--- Material provided ---
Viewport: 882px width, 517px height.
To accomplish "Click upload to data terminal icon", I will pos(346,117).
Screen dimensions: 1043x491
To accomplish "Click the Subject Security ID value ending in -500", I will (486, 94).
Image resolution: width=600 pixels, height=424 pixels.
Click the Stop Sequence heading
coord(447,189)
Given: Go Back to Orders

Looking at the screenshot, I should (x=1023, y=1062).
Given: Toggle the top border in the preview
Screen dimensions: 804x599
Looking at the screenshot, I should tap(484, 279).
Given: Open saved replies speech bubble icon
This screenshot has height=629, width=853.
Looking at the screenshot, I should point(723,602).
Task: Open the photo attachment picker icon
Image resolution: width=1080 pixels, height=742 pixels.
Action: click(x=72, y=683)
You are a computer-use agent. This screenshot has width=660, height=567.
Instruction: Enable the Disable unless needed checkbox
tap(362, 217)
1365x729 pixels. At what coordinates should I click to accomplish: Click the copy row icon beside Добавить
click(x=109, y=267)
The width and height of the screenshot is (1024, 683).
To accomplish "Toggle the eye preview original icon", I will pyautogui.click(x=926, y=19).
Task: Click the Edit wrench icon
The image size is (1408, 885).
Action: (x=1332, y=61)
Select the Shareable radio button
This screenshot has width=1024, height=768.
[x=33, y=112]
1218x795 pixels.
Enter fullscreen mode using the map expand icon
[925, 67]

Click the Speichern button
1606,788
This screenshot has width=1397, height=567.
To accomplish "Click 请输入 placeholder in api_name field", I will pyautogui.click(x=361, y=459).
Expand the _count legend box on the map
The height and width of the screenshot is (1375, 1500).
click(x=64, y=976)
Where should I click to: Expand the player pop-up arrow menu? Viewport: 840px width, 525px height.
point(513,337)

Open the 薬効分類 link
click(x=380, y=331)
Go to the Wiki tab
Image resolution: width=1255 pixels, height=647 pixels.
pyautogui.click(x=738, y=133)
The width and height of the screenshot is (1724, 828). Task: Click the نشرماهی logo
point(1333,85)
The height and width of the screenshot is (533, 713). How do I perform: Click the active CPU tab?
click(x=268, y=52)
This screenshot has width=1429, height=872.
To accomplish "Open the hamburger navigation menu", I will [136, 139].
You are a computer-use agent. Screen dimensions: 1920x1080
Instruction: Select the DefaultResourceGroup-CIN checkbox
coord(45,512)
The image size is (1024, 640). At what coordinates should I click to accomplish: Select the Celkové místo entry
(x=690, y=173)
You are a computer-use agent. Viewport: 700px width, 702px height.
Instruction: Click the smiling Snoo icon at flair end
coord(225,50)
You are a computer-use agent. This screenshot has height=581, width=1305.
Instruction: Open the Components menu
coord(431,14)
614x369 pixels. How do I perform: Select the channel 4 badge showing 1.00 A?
---
Action item:
Filter on the word "agent": copy each matching line from the entries above.

Result:
You are a computer-use agent. This screenshot has width=660, height=567.
You are a computer-use agent. Screen dimensions: 1920x1080
You are a computer-use agent. Viewport: 700px width, 702px height.
You are a computer-use agent. This screenshot has height=581, width=1305.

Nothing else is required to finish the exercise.